DBPedia is a database containing data extracted from Wikipedia. Initially targeting the English Wikipedia, it is currently being extended to other languages. At present, for several Wikipedias, it's possible to craft a query for DBPedia to get the equivalent page for a number of items - links and categories, for example.

In addition, the extraction templates used to extract information from Wikipedia's infoboxes could be used to construct infoboxes for the target.

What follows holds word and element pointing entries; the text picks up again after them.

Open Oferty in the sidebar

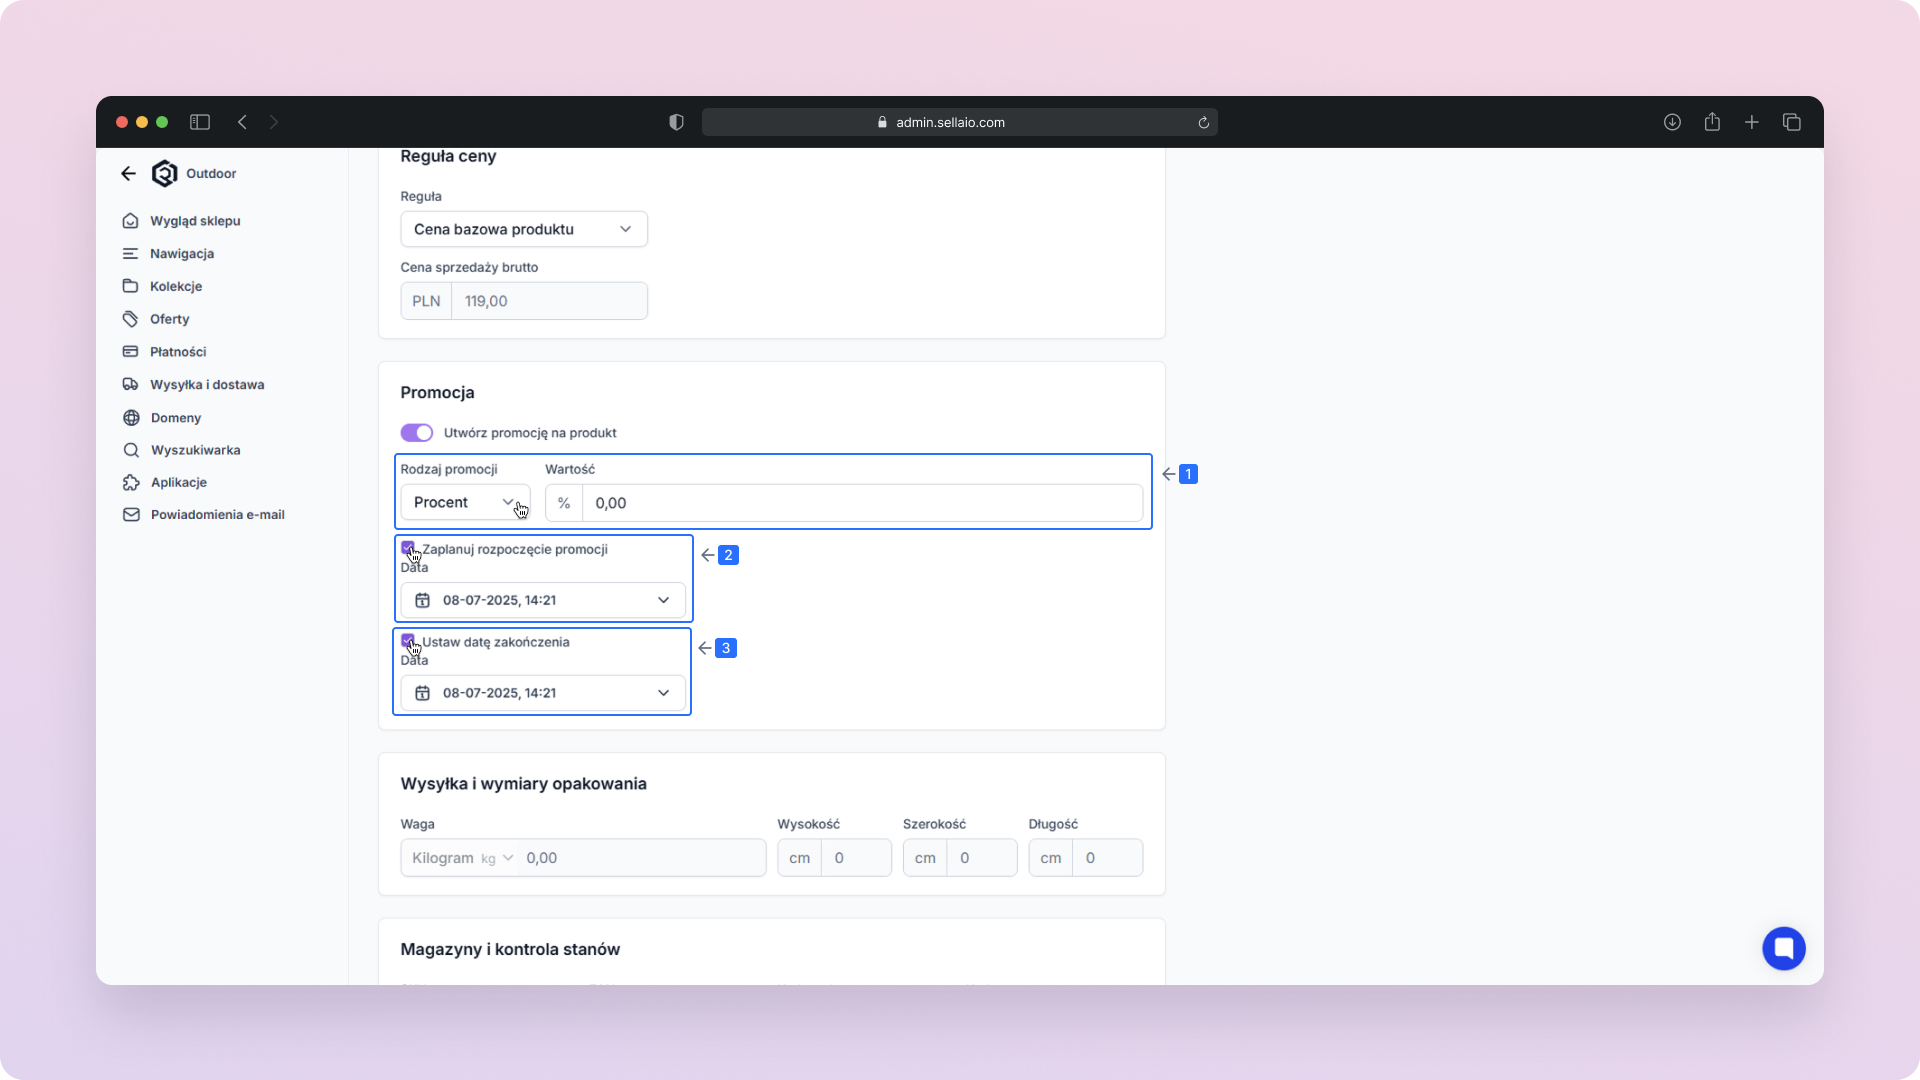169,319
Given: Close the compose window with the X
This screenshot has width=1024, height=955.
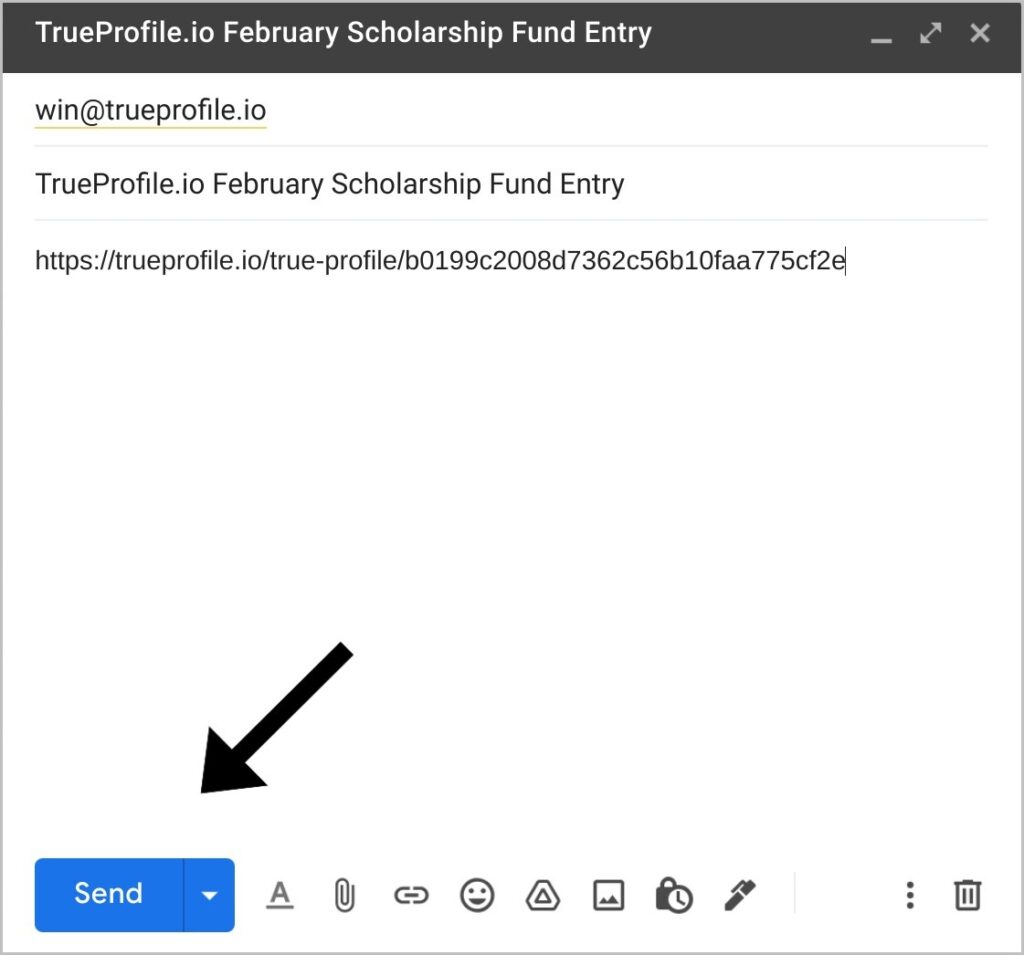Looking at the screenshot, I should click(x=980, y=33).
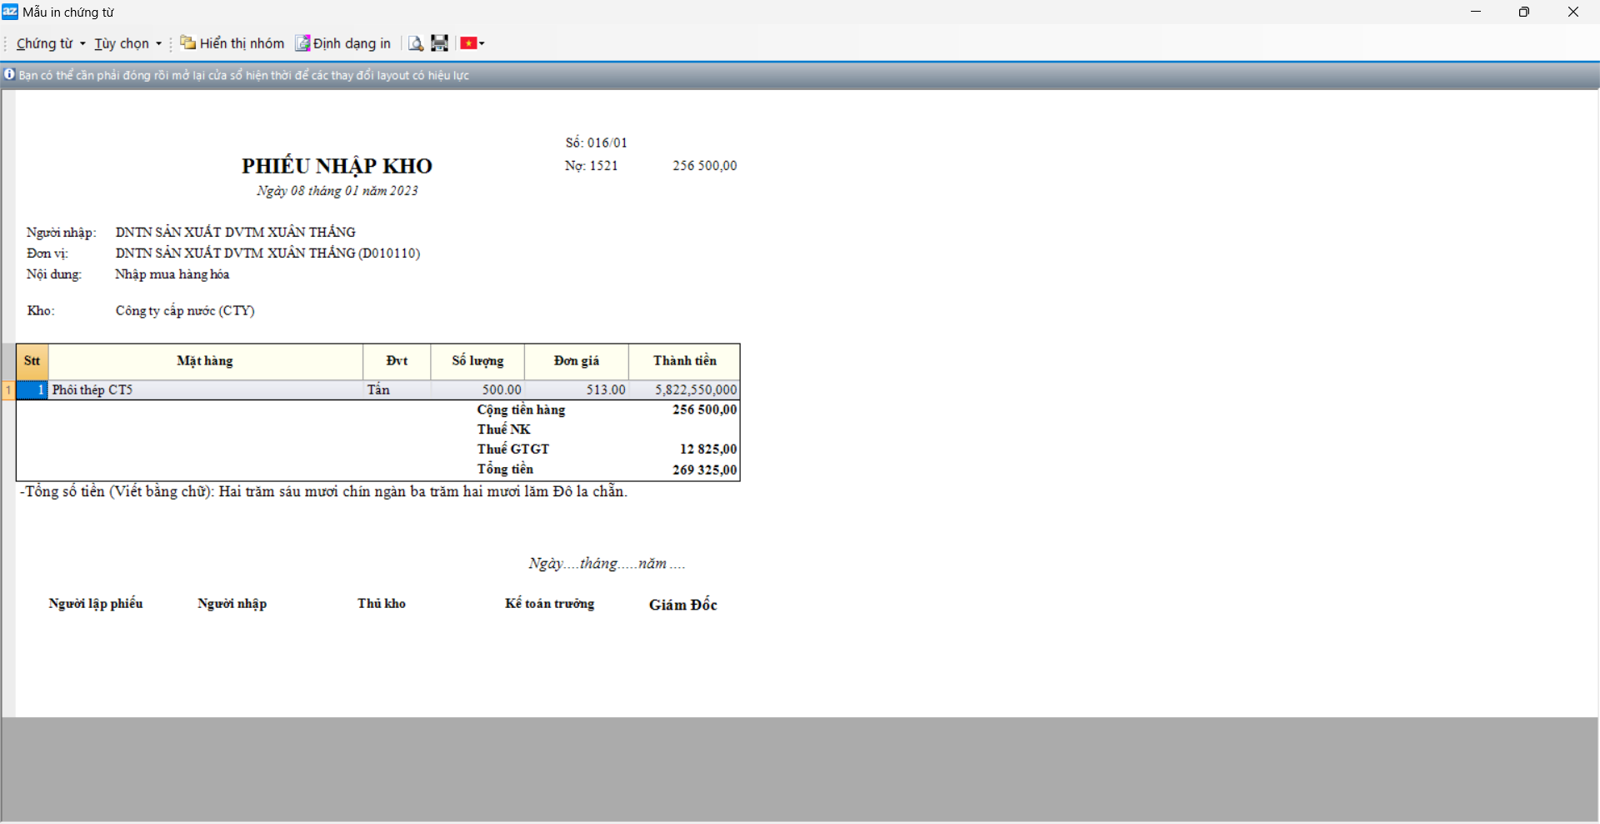Click the app icon in the title bar
1600x824 pixels.
tap(10, 12)
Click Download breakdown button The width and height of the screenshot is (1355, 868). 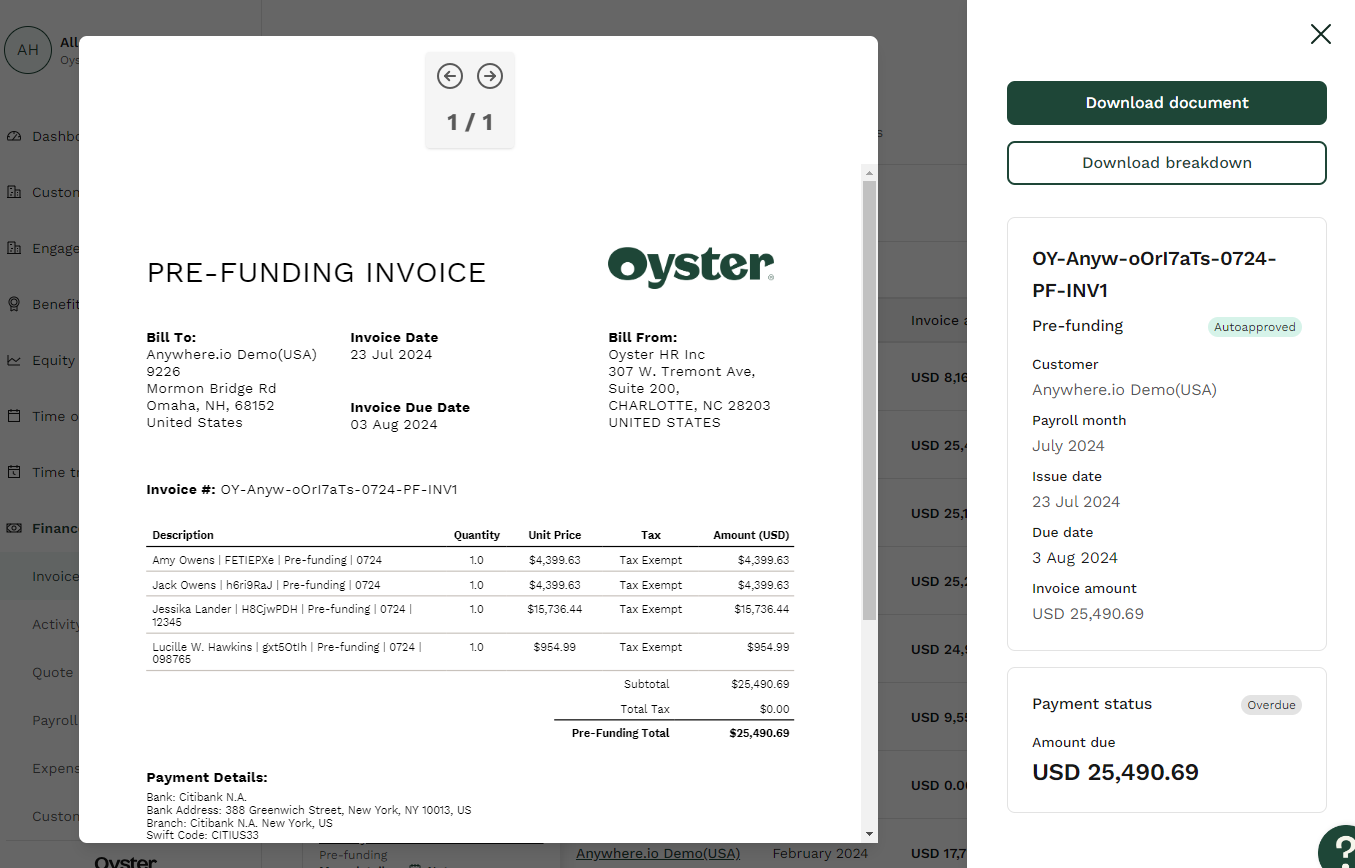1166,163
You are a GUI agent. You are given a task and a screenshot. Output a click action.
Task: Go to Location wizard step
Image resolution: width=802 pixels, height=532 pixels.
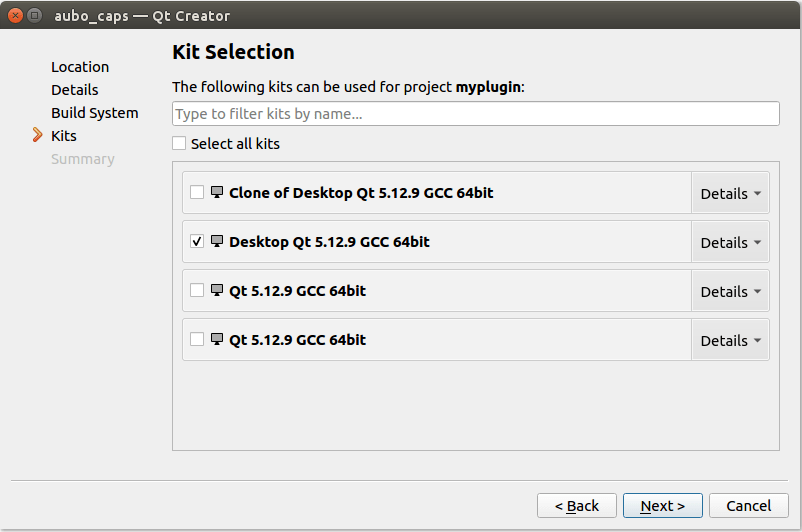(x=80, y=67)
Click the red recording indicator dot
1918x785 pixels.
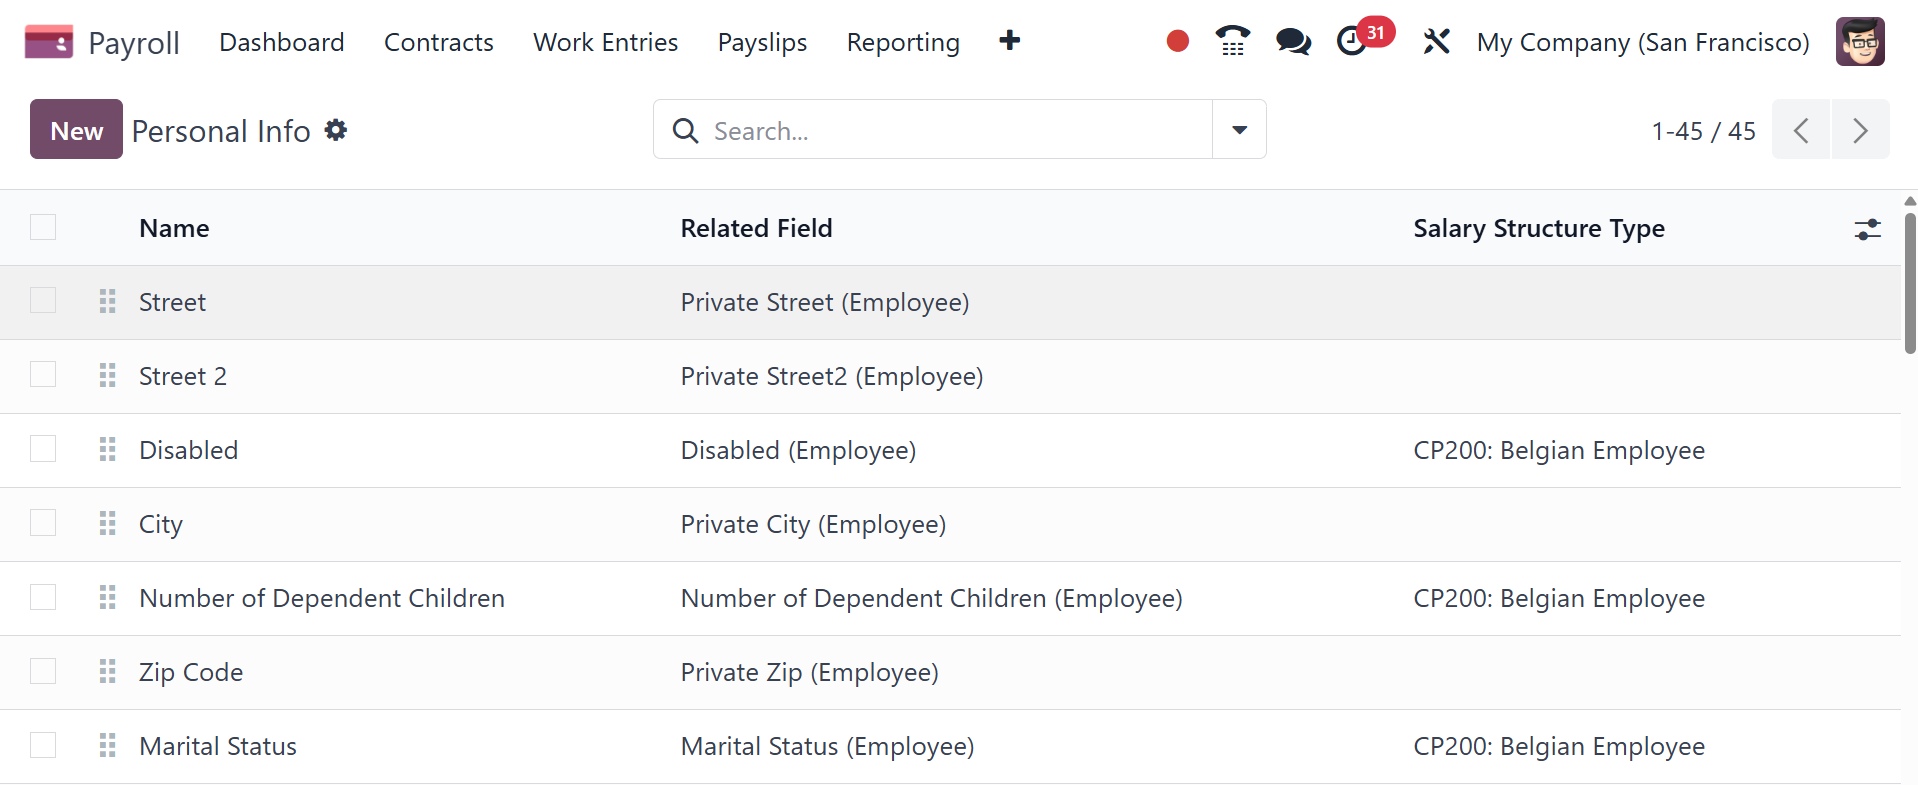coord(1177,41)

Take, for example, the templates for the philosopher infobox for en.wikipedia and ca.wikipedia:

{{TemplateMapping
| mapToClass = Philosopher
| mappings =
	{{PropertyMapping | templateProperty = name | ontologyProperty = foaf:name }}
	{{PropertyMapping | templateProperty = birth_date | ontologyProperty = birthDate }}
	{{PropertyMapping | templateProperty = birth_date | ontologyProperty = birthYear }}
	{{PropertyMapping | templateProperty = birth_place | ontologyProperty = birthPlace }}
	{{PropertyMapping | templateProperty = death_date | ontologyProperty = deathDate }}
	{{PropertyMapping | templateProperty = death_date | ontologyProperty = deathYear }}
	{{PropertyMapping | templateProperty = death_place | ontologyProperty = deathPlace }}
	{{PropertyMapping | templateProperty = region | ontologyProperty = region }}
	{{PropertyMapping | templateProperty = era | ontologyProperty = era }}
	{{PropertyMapping | templateProperty = school_tradition | ontologyProperty = philosophicalSchool }}
	{{PropertyMapping | templateProperty = main_interests | ontologyProperty = mainInterest }}
	{{PropertyMapping | templateProperty = notable_ideas  | ontologyProperty = notableIdea }}
	{{PropertyMapping | templateProperty = influences | ontologyProperty = influencedBy }}
	{{PropertyMapping | templateProperty = influenced | ontologyProperty = influenced }}
}}
{{TemplateMapping
| mapToClass = Philosopher
| mappings =
	{{PropertyMapping | templateProperty = nom | ontologyProperty = foaf:name }}
	{{PropertyMapping | templateProperty = naixement | ontologyProperty = birthDate }}
	{{PropertyMapping | templateProperty = mort | ontologyProperty = deathDate }}
	{{PropertyMapping | templateProperty = regio | ontologyProperty = region }}
	{{PropertyMapping | templateProperty = era | ontologyProperty = era }}
	{{PropertyMapping | templateProperty = escola_tradicio | ontologyProperty = philosophicalSchool }}
	{{PropertyMapping | templateProperty = interessos | ontologyProperty = mainInterest }}
	{{PropertyMapping | templateProperty = idees  | ontologyProperty = notableIdea }}
	{{PropertyMapping | templateProperty = influencies | ontologyProperty = influencedBy }}
	{{PropertyMapping | templateProperty = influencia | ontologyProperty = influenced }}
}}

Given a list of mappings between equivalent infoboxes, it would be possible to generate a target infobox based on the ontologyProperty mappings.